• [Document excerpt]:
────────

I was also reading that if you don't charge regularly to 3.92V/cell, you can have SEI buildup on the anode. So perhaps charging to 60% is the best option?
BU meta description needed...
batteryuniversity.com
I wouldn’t guess the article really says
“ if you don't charge regularly to 3.92V/cell, you can have SEI buildup on the anode.”
I just scanned it briefly, and couldn't see it.
Most certain they mean to stay below 3.92V. Not that you gain anything to actually go up there if you can stay below.
SEI is the main calendar aging degradation factor. There is a (thin) SEI layer formed the first time a lithium ion battery is charged, which is fine/ok( we really cannot be without it, as we need to charge the battery).
SEI Grows from time x SOC x temp.
The SEI can also crack, creating openings which causes a new layer which increase the thickness further.
The lower the SOC, the less is the SEI growth. The lower the temp, the lower is the SEI growth. The longer the time, the thicker the layer gets.
I have not seen
any research report finding the need to charge to 3.92V. I did read
a lot of research. Actually more or less anyone accessible on the net, including quite a few that needs the authors approval to be downloaded.
I will bail out from a long post by linking to one of the easiest read reports that actually covers most of the parts that can be of interrest for a EV owner:
Good research report
I chosed this report as it covers all the aspects we discussed so far. There are reports that go more into the deep but they mostly look into only one thing(like calendar aging only).

────────

• [What the task requires]: Continue the forum discussion about SEI growth in lithium-ion batteries, picking up after its final sentence.

• [Entries provided]:
────────

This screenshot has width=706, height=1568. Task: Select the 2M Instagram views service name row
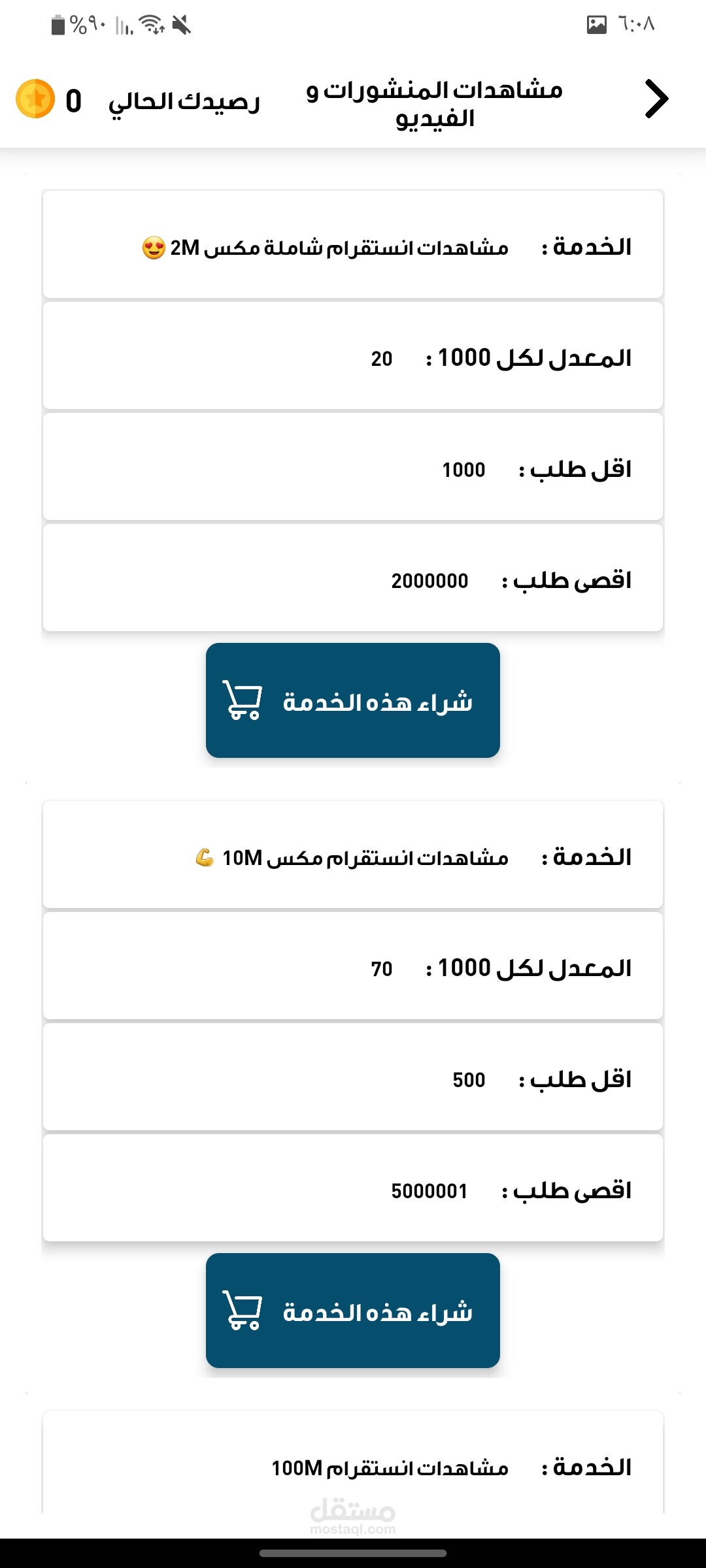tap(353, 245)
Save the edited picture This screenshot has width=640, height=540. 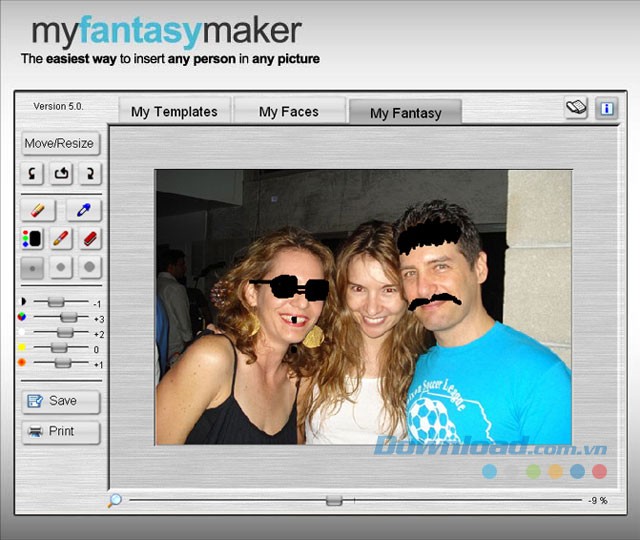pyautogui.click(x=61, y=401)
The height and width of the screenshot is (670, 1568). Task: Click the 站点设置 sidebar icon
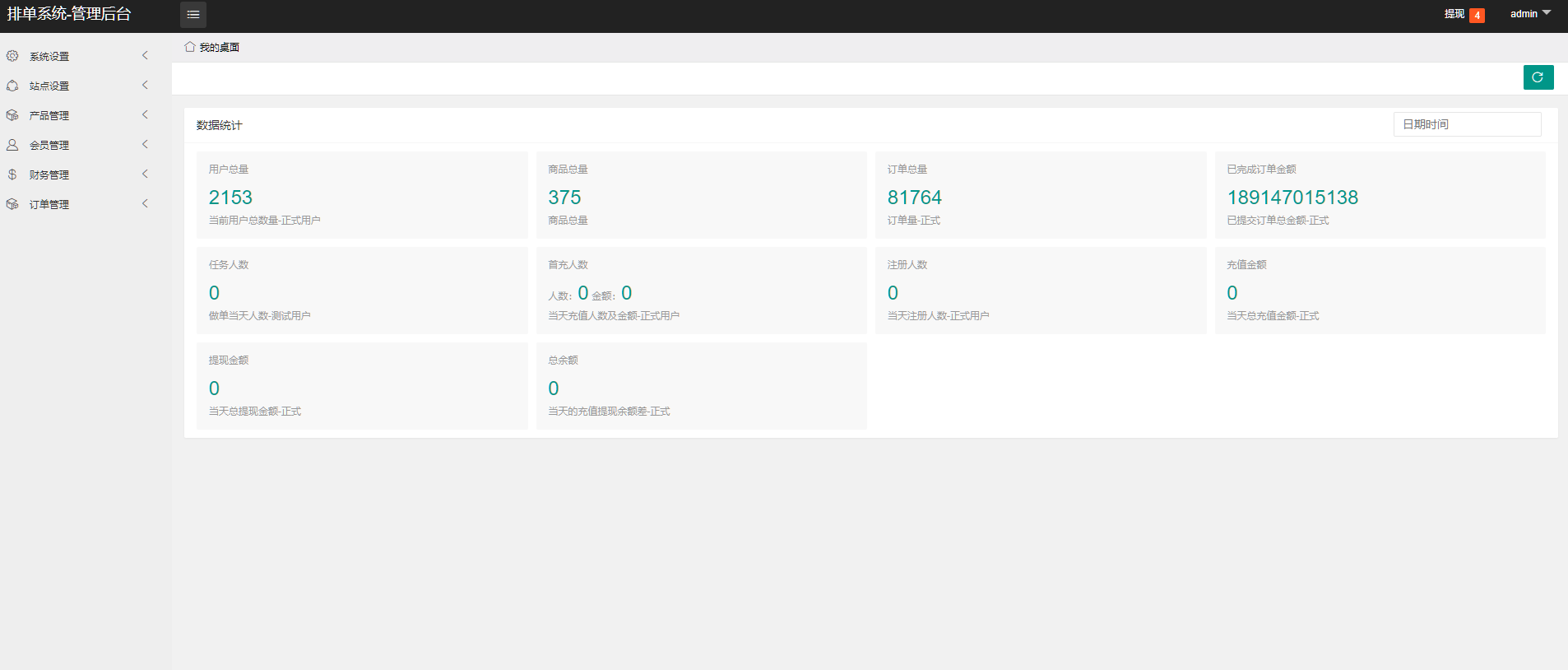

────────

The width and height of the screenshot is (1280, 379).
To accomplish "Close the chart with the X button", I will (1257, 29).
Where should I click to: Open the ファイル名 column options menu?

────────

• [Task result]:
Its not too long, but if you like to shorten the time look at this:
1.4 Contributions
2.2.1 Calendar aging and cyclic aging
5.2.1 Calendar aging tests (including graph)
5.2.2 Cyclic aging tests (including graphs page 51 and 52)
5.3.1 Aging in small SOC intervalls(including graphs page 59)
The battery cells in the research is NMC/LCO mixed cells, but the principles is the same for Tesla/Panasonic. All graphs referenced above shows the principle that is also valud for these( exact numbers/cycles is not the same, but the effect of calendar aging and cyclic aging is).
Important: FCE= Full Cycles Equivalent. This means that for one FCE there is 10 cycles with 10% DoD, or 2 with 50% DoD.
1000 FCE with 10% DoD is actually 10.000 small cycles.
Comments to the ‘should read pages’:
5.2.1: Low SOC is king, and High temp with high SOC is not good. Time = wear.
5.2.2: Small DoD(cycles) at low SOC= the batteries lives forewer!
0-90% gives some 3000 FCE
60-70% gives about 5000
40-50% seem to flat out at 85% capacity and live long.
10-20% stays above 90% capacity forewer!
5.3.1 Aging dependent of SOC
Its very clear that the lower the cycle is in SOC, the less the wear.